Saved entries =>
....
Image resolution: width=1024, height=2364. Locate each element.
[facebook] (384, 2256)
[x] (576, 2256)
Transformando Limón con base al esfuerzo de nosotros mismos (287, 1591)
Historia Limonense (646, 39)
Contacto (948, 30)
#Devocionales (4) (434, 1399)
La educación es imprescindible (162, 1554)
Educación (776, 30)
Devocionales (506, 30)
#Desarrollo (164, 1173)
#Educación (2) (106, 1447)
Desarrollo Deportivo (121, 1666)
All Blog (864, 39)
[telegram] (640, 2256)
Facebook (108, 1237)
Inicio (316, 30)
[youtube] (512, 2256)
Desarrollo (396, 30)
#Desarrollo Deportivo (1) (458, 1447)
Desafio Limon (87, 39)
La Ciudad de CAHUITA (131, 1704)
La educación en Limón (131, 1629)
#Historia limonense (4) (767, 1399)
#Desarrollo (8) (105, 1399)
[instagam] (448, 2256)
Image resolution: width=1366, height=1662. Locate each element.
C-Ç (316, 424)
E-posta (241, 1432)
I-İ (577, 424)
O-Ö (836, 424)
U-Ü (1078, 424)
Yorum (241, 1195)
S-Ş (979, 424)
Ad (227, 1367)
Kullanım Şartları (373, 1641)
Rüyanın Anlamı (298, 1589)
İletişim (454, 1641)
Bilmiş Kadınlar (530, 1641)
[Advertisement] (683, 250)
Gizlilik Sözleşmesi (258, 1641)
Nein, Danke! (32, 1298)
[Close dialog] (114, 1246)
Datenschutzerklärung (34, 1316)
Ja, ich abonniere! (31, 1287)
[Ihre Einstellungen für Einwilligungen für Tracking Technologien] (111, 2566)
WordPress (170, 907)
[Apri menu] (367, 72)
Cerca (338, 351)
....
WORK TO BE COMPLETED => Nothing but the lines from the start of the data above through the line with "Bilmiş Kadınlar (530, 1641)" should appear in your answer, copied exactly.

SOLVED PROBLEM =>
Image resolution: width=1024, height=2364. Locate each element.
[facebook] (384, 2256)
[x] (576, 2256)
Transformando Limón con base al esfuerzo de nosotros mismos (287, 1591)
Historia Limonense (646, 39)
Contacto (948, 30)
#Devocionales (4) (434, 1399)
La educación es imprescindible (162, 1554)
Educación (776, 30)
Devocionales (506, 30)
#Desarrollo (164, 1173)
#Educación (2) (106, 1447)
Desarrollo Deportivo (121, 1666)
All Blog (864, 39)
[telegram] (640, 2256)
Facebook (108, 1237)
Inicio (316, 30)
[youtube] (512, 2256)
Desarrollo (396, 30)
#Desarrollo Deportivo (1) (458, 1447)
Desafio Limon (87, 39)
La Ciudad de CAHUITA (131, 1704)
La educación en Limón (131, 1629)
#Historia limonense (4) (767, 1399)
#Desarrollo (8) (105, 1399)
[instagam] (448, 2256)
Image resolution: width=1366, height=1662. Locate each element.
C-Ç (316, 424)
E-posta (241, 1432)
I-İ (577, 424)
O-Ö (836, 424)
U-Ü (1078, 424)
Yorum (241, 1195)
S-Ş (979, 424)
Ad (227, 1367)
Kullanım Şartları (373, 1641)
Rüyanın Anlamı (298, 1589)
İletişim (454, 1641)
Bilmiş Kadınlar (530, 1641)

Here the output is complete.